1.         My relationship to the incapable person is          (see priority order below) and —

a)   I am at least sixteen years old;

b)   I am capable of giving consent on behalf of the above-named person;

c)   I have knowledge of the circumstances of, and have been in contact with, the person; and        

d)   I am a substitute decision maker pursuant to section 11 of the Consent to Treatment and Health Care Directives Act.

2.         Where the conditions stated in subsection 11(6) of the Act apply, I am the public official empowered with the duty of public guardianship pursuant to subsection 11(6) of the Act.

I hereby certify that I meet —

a)   the requirements of section 1 above; or

b)      where subsection 11(6) of the Act applies, the requirements of section 2 above and agree to serve as substitute decision maker for the above-named person.  

 

 

My mailing address, telephone and fax number are:

                                                                         

(Mailing address)                        (Date)

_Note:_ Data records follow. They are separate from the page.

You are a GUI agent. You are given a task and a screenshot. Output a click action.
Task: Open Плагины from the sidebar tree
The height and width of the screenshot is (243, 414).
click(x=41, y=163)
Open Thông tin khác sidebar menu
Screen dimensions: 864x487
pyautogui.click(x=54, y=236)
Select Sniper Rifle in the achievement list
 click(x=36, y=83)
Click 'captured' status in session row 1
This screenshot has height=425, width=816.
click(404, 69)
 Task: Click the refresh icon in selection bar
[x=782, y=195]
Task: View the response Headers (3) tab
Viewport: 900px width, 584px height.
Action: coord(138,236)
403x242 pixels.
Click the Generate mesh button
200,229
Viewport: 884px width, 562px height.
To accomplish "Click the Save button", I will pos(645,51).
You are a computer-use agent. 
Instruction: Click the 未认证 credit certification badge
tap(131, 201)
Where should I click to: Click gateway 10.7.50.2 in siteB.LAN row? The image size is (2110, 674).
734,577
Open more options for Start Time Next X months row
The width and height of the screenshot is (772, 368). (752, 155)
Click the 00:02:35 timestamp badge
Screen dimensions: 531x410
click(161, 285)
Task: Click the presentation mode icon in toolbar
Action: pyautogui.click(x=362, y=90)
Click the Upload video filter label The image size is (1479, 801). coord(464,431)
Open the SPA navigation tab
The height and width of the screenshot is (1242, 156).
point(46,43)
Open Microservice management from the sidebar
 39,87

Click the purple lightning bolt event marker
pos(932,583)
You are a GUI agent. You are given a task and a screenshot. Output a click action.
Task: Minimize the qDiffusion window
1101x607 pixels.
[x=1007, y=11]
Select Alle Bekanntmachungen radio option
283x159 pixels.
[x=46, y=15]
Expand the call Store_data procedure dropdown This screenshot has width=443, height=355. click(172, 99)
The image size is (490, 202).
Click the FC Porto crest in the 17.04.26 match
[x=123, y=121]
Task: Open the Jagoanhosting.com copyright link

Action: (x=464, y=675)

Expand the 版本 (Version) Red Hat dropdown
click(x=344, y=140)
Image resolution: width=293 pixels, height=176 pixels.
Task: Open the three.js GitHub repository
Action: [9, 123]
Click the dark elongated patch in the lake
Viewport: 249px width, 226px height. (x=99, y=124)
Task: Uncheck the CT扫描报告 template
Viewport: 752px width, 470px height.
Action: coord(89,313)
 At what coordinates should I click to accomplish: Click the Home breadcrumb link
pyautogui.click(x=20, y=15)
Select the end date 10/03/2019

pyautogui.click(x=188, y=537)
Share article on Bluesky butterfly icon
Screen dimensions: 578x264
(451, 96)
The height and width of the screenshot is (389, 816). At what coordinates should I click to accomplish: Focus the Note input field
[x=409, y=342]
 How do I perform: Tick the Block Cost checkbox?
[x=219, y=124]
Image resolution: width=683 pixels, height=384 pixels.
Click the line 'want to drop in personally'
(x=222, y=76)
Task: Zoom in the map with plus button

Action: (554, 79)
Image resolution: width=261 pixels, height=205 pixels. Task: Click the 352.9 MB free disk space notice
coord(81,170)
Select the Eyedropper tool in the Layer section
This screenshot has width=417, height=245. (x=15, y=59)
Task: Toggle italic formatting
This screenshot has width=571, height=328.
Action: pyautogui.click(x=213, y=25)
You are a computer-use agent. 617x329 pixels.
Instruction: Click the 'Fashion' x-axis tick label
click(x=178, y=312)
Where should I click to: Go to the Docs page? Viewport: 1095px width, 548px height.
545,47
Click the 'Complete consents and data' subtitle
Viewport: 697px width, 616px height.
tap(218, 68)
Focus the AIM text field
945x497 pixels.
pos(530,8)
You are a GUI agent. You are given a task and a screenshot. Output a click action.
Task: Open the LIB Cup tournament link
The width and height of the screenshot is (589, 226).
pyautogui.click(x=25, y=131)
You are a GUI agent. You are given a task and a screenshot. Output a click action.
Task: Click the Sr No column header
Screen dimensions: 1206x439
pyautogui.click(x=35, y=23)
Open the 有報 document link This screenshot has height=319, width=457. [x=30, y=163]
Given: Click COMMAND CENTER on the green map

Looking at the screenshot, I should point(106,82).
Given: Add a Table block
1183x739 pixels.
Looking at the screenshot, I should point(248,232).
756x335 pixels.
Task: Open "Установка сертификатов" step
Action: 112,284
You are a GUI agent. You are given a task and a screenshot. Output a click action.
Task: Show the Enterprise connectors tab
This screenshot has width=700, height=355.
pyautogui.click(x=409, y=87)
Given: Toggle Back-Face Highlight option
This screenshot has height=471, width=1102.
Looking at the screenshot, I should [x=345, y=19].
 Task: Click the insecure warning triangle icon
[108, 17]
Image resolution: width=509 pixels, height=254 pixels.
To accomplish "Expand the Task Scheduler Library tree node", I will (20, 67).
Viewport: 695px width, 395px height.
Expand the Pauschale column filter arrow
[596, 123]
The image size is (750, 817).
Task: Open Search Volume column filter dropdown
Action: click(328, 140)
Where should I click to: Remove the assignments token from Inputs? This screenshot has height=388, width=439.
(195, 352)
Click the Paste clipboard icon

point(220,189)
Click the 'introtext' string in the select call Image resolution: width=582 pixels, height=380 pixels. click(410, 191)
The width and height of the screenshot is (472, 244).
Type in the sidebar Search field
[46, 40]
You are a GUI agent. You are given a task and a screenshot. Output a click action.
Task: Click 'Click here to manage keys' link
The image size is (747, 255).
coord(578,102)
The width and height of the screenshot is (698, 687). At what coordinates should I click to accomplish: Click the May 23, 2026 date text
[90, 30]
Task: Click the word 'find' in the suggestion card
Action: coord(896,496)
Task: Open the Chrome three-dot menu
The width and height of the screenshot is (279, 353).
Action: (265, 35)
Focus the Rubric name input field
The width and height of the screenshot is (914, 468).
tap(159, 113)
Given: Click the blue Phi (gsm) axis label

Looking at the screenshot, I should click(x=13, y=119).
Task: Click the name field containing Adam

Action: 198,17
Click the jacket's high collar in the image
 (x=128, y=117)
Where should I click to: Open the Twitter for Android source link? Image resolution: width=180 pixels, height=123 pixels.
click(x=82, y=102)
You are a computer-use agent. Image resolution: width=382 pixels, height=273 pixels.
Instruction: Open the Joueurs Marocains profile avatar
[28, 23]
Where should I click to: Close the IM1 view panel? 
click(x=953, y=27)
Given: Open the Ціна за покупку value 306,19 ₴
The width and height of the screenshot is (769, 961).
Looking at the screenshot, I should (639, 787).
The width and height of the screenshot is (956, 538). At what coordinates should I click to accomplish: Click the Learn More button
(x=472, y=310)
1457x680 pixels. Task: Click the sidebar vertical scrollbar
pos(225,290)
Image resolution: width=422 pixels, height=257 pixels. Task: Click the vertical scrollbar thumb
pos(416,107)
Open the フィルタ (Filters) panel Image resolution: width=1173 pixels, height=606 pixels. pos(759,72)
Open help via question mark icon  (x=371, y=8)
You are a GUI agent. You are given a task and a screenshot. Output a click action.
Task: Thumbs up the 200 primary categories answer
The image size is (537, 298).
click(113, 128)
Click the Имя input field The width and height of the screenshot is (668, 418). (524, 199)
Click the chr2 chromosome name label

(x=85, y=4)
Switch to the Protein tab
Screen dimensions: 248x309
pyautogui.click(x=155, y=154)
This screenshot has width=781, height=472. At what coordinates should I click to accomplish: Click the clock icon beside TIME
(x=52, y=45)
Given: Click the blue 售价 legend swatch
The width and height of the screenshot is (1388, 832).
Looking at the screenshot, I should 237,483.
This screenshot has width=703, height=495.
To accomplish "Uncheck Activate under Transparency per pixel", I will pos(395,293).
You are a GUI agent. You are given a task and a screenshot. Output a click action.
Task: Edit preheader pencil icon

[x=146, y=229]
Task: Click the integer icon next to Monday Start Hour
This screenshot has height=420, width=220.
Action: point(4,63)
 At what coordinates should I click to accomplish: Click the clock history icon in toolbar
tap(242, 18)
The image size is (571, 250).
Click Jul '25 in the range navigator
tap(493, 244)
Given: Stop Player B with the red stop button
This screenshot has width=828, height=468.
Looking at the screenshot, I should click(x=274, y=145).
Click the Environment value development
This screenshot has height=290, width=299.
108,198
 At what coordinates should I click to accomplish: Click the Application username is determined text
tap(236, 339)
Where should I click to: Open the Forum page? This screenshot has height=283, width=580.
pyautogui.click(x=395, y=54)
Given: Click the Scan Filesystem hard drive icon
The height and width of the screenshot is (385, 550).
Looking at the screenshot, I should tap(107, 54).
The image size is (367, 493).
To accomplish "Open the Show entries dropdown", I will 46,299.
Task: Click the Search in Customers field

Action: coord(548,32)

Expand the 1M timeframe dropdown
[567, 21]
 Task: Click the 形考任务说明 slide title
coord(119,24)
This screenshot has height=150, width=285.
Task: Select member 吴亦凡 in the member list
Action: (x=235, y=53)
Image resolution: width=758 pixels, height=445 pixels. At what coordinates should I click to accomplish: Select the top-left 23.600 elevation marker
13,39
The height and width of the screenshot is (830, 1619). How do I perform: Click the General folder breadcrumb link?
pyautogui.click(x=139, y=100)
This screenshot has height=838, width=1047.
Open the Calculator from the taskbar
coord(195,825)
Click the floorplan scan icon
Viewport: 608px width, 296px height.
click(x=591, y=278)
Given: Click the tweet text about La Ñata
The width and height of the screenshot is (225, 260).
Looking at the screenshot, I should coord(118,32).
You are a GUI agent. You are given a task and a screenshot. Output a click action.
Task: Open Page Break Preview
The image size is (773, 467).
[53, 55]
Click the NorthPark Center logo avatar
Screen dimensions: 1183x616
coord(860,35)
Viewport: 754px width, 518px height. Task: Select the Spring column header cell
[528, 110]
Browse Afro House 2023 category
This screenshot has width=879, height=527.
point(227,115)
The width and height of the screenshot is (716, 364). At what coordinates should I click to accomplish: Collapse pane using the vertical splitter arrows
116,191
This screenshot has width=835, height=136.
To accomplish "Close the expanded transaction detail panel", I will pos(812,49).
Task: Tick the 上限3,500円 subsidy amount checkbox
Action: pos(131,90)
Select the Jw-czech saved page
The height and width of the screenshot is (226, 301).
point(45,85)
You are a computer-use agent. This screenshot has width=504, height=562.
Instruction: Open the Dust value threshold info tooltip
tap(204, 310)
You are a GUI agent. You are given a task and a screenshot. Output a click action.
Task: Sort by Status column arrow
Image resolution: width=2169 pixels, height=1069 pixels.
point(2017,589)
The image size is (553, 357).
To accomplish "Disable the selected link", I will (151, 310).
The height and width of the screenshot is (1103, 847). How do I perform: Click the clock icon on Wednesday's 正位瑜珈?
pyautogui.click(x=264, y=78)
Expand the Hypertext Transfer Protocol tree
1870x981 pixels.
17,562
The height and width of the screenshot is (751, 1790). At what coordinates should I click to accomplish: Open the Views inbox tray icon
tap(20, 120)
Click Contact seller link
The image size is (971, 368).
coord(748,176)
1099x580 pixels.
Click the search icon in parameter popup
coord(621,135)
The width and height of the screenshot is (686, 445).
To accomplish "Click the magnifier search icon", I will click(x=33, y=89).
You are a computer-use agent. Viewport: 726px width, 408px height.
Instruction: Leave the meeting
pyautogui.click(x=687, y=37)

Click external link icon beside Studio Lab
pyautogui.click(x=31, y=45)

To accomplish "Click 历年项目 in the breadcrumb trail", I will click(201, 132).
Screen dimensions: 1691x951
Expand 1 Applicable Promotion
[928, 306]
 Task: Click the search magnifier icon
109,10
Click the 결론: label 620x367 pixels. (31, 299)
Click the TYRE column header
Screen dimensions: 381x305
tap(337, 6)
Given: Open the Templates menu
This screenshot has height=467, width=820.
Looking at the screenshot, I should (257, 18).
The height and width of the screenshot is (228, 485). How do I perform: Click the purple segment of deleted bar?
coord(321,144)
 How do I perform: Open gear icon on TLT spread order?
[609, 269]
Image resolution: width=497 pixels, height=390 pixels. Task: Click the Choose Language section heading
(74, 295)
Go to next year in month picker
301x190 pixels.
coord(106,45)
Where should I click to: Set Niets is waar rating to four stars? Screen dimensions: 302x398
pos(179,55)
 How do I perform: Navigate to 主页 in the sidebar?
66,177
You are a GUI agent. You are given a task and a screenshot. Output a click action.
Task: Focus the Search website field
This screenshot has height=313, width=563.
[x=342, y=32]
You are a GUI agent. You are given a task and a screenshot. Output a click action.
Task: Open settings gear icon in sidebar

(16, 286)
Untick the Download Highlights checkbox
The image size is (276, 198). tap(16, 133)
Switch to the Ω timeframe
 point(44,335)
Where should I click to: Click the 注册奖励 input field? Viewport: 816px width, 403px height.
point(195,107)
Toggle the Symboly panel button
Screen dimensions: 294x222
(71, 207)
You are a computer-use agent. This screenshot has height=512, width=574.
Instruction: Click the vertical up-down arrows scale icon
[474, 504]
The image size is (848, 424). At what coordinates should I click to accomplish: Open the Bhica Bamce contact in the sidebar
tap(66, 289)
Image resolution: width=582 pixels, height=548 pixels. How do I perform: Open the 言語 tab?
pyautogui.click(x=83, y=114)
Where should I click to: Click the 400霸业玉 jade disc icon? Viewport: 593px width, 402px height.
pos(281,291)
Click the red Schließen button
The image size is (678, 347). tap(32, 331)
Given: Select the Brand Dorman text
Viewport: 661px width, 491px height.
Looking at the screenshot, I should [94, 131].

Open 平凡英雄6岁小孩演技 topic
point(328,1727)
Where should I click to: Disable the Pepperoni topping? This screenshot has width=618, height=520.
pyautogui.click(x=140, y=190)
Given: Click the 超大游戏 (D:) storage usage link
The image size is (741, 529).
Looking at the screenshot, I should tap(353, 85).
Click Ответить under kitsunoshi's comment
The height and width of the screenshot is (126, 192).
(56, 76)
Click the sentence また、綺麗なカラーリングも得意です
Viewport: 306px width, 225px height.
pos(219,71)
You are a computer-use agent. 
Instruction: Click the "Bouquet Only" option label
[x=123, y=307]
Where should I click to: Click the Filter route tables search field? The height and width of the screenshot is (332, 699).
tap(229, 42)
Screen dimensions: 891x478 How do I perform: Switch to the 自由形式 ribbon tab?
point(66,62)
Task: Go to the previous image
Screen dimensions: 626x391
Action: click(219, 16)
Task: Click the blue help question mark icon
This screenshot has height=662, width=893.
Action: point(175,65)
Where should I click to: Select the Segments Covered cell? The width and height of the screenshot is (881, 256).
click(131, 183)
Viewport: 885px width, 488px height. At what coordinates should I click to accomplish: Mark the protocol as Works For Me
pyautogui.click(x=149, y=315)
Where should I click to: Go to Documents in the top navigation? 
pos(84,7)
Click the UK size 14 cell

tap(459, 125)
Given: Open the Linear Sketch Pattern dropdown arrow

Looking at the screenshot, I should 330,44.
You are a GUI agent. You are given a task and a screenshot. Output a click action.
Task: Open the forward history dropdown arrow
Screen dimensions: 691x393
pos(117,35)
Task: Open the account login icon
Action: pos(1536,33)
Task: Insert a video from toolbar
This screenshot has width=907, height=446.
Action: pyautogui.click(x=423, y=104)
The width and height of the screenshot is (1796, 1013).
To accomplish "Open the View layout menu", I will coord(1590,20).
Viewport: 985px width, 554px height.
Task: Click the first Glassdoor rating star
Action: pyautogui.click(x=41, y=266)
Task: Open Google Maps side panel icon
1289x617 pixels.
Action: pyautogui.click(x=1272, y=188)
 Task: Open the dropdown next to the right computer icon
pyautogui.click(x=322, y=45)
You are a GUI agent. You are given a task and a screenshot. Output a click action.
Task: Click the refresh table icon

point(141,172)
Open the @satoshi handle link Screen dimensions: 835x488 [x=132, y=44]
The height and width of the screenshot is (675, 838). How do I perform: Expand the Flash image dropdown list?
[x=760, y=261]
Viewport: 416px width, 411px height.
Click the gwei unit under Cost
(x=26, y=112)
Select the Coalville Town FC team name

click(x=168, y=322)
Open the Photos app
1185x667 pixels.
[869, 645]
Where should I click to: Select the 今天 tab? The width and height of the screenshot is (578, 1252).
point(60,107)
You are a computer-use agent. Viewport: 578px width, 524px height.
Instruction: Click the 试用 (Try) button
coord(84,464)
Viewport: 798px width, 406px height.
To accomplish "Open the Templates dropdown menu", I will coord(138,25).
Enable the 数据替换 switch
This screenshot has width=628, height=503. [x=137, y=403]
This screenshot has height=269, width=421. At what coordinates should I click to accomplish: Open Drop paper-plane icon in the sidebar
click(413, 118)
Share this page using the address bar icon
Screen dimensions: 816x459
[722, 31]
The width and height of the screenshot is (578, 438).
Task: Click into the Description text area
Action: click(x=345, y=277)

                                                                         

(Phone number)                        (Signature of substitute decision maker)

                       

(Fax number)

 

 

If agreement to act as a substitute decision maker has been obtained by telephone, the conversation must be witnessed by a third party who will sign below:

                       

(Date)

                       

(Signature of third party witness)


Form C — Continued

PRIORITY ORDER OF SUBSTITUTE DECISION MAKERS

NOTE: The health practitioner must make reasonable inquiry regarding the existence of a substitute decision maker and determine who can make a decision.

 

1.         Proxy — appointed by the individual when capable

2.            Guardian if having authority to give or refuse consent to treatment

3.         Spouse means a person —

a)   to whom the person is married, or

b)      with whom this person is living in a conjugal relationship outside marriage, if the two persons

i.    have cohabited for at least three years,

ii.    are in a relationship of some permanence and are together the parents of a child, or

iii.   have together entered into a cohabitation agreement under section 52 of the Family Law Act, R.S.P.E.I. 1988, Cap.F-2

4.         Son, daughter, or parent; or a person who has assumed parental authority and who is lawfully entitled to give or refuse consent to treatment on the person’s behalf

5.         Brother or sister

6.         Trusted friend

7.         Other relative

8.         Public guardian — If no one listed above is available,* capable, and willing to assume responsibility for making a decision, or if there is disagreement among persons of the same class (subsection 11(6))

 

*Available — Subsection 11(7) of the Act states a person is available if it is possible for the health practitioner, within a time that is reasonable in the circumstances, to communicate with the person and obtain a decision.